━━━━━ Exercise material ━━━━━

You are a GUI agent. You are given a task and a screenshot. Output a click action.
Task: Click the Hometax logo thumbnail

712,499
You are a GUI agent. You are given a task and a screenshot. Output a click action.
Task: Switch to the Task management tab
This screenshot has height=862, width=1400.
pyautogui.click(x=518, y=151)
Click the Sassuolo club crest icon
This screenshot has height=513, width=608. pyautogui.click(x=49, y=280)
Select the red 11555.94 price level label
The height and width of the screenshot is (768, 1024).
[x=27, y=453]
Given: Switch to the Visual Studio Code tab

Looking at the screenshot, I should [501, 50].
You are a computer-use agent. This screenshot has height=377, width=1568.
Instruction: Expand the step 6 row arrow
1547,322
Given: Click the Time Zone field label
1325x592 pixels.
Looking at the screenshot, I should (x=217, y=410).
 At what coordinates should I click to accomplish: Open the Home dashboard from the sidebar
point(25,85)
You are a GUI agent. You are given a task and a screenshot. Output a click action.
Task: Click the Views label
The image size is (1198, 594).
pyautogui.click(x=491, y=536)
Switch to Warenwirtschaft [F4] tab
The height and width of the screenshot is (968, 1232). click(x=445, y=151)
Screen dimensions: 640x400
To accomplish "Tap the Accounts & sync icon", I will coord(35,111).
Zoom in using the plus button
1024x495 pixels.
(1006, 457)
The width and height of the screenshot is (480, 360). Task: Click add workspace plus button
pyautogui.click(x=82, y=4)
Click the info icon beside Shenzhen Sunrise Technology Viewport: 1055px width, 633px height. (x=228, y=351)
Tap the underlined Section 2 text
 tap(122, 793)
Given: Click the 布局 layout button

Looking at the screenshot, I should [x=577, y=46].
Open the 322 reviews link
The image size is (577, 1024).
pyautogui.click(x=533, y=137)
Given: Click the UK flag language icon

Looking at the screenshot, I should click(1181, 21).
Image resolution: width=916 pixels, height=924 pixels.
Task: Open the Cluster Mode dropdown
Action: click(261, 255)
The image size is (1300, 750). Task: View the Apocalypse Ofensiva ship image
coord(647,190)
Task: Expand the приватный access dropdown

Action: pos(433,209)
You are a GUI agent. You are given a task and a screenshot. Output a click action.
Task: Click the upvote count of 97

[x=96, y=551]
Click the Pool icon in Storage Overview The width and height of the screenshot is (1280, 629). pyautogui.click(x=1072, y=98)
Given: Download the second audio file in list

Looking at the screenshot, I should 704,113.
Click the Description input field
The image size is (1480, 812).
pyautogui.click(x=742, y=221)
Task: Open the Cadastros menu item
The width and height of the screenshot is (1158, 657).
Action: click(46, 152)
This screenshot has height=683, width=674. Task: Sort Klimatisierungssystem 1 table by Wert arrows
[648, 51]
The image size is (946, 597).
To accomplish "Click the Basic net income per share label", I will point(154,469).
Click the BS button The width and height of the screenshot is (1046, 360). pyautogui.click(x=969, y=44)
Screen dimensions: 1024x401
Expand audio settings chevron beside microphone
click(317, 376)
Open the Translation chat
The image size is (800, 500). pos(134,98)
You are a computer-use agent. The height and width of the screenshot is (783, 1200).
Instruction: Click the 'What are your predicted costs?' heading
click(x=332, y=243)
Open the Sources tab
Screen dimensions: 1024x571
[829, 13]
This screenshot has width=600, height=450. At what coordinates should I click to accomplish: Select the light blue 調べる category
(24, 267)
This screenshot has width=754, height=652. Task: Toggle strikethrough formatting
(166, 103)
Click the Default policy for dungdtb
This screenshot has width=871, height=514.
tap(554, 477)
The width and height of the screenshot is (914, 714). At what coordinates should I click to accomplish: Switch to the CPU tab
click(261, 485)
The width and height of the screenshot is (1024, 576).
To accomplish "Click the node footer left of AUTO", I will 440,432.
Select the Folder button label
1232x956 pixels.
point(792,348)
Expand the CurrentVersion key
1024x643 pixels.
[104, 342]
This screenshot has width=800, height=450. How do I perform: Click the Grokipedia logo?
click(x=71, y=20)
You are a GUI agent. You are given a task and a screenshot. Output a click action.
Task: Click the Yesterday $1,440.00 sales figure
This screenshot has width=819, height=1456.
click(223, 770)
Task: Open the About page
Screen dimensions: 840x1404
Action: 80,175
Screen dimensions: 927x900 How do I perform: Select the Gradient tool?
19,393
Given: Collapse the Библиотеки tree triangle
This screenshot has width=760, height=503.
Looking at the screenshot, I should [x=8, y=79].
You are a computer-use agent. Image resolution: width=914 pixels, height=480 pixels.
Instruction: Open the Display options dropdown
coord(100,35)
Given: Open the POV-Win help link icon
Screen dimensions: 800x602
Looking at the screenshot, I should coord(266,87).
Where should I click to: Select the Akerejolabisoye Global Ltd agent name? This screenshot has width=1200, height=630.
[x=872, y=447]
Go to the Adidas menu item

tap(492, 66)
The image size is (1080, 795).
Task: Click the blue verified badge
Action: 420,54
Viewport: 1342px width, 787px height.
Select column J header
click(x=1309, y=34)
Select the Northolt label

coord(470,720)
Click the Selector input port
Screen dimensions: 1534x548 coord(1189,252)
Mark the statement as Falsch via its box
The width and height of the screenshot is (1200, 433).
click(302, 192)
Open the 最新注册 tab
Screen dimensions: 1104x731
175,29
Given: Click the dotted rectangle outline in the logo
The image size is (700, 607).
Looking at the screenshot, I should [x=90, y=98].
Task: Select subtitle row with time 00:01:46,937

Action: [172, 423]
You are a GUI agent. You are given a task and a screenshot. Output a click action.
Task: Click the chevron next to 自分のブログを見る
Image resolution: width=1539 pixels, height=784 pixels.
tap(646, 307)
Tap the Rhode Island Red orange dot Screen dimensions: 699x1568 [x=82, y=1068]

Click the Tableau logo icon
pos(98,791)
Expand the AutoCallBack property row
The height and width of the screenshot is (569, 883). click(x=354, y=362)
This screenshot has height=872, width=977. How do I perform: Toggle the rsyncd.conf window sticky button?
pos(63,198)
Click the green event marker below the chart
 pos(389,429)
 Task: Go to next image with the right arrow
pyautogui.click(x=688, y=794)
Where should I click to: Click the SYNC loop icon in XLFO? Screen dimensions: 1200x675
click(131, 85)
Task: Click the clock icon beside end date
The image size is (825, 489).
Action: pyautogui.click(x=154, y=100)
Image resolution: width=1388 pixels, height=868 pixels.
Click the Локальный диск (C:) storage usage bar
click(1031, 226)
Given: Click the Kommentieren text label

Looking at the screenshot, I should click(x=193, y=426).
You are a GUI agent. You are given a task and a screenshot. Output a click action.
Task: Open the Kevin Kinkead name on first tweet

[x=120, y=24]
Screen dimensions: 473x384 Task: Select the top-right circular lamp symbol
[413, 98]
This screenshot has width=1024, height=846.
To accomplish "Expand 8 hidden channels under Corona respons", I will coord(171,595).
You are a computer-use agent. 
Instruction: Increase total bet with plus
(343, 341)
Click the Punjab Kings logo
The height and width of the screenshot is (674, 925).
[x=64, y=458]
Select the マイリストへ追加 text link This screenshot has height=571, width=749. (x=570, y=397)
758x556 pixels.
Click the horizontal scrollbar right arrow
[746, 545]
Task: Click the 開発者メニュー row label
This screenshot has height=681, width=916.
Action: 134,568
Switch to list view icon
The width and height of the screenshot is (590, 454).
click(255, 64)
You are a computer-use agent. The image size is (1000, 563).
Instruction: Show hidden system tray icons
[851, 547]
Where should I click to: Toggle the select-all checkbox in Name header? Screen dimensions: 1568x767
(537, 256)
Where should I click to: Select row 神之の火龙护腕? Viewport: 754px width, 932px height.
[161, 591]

━━━━━

*Task instructions*: In the records above, collect each line with "computer".

*Final answer*:
You are a computer-use agent. This screenshot has height=377, width=1568.
You are a computer-use agent. The height and width of the screenshot is (783, 1200).
You are a computer-use agent. Image resolution: width=914 pixels, height=480 pixels.
You are a computer-use agent. 
You are a computer-use agent. The image size is (1000, 563).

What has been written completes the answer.